Change what you are buying and plan meals. The foods that get thrown out the most are fresh produce. Some of the reasons fresh produce spoils in the home is due to improper storage, purchasing the wrong kinds of food and lack of meal planning. Planning out your weekly meals and using shopping lists can help reduce purchasing ingredients that will go unused and end up in the trash. Fruits and vegetables that tend to have a longer shelf life include apples, beets, cabbage, carrots, garlic, onions, potatoes and frozen vegetables. To keep apples fresh, put them in a plastic bag in a drawer that is between 30-32 degrees away from other vegetables. For carrots, keeping out moisture is key, so if your carrots come in a plastic bag, place a paper towel inside to absorb any liquid. Store garlic in a dark kitchen cabinet and for onions; store them in a dry area where the temperature stays between 30 and 50 degrees. Lastly, keep potatoes away from apples and onions and store them in a dark place that is ideally 40 degrees.

Clipping CouponsUse coupons. Cutting coupons is still king when it comes to getting the best savings at the store. You can find coupons online, in your mailbox, in magazines or in the Sunday paper. Many big stores have coupons that can also be combined with the manufacturer’s coupons for even more savings. Some of the best places to find online coupons and discounts are at coupons.com, Amazon coupons, RetailMeNot, Target In-Store Printable Coupons, Redplum and SmartSource. You can go to these sites, search for coupons by item and expiration date and print them out for free. The coupon database Krazy Coupon Lady and the blog Money Saving Mom also feature some great savings.

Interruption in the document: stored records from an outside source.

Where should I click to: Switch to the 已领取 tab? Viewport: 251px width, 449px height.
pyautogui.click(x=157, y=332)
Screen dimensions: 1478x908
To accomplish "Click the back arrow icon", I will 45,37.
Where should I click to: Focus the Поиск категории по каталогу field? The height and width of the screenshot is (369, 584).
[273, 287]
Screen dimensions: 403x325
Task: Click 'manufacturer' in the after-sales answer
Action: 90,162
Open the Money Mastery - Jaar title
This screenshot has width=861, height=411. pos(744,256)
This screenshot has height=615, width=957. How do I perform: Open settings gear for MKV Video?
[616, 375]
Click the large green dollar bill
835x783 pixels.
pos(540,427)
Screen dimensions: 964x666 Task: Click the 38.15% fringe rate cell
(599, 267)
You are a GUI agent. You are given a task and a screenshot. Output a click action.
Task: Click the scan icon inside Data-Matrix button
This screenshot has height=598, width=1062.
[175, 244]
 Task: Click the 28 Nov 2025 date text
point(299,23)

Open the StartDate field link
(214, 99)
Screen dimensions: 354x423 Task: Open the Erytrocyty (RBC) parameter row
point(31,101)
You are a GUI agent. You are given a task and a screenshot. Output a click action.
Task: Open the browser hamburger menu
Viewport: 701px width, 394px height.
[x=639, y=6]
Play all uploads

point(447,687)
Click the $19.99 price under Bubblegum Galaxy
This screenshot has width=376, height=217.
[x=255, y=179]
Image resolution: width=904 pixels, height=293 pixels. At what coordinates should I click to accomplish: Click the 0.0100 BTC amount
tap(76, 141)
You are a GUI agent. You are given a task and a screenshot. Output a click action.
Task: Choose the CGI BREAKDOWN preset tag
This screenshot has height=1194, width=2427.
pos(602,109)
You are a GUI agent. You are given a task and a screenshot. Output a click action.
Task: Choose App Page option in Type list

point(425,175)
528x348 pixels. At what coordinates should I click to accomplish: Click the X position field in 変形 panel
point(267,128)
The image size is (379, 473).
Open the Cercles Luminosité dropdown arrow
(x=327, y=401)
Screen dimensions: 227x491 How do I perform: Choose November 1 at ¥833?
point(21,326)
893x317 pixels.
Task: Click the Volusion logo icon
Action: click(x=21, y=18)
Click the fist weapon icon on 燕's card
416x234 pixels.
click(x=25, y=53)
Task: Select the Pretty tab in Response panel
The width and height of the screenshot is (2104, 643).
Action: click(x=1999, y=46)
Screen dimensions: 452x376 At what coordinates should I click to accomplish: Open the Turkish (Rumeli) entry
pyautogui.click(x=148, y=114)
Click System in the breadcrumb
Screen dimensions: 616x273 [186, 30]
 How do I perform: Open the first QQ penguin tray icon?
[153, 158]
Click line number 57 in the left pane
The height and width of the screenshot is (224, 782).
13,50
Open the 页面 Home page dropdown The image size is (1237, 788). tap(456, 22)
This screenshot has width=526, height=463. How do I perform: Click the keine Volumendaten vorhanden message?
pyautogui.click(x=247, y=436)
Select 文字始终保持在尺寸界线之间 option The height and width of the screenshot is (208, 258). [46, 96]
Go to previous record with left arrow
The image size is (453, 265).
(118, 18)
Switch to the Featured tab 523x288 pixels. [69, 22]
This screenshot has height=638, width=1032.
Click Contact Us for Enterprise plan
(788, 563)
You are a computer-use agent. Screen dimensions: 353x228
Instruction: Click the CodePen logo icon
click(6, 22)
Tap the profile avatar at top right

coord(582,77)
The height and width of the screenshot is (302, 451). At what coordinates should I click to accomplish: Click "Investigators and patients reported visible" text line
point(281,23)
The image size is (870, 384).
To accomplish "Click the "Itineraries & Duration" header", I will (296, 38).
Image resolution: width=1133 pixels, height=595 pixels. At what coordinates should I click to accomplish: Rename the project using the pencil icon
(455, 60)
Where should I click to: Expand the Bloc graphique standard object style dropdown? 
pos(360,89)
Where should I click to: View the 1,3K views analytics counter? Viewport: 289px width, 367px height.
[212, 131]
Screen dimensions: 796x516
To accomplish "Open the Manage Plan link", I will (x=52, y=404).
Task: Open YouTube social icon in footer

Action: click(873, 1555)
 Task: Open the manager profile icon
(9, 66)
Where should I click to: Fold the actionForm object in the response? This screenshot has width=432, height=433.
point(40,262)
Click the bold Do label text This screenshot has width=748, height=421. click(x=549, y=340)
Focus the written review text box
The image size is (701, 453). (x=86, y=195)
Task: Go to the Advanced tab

Take advantage of a store’s savings program. Target’s Cartwheel program is a free savings program where you can save anywhere from 5-50% on the items you purchase. Simply download the app from the app store on your smartphone or access it online on your laptop. Through Cartwheel, you can choose the offers you want to use and those offers will go on one single barcode, which you will use at checkout to save on your purchase. It’s a great way to save without having to cut or print out a single coupon. If you don’t have a smartphone then you can print the barcode out and have it with you and any offers you select will automatically go onto it. The barcode never changes so you only have to print it once. The offers on Cartwheel can also be combined with manufacturer and store coupons.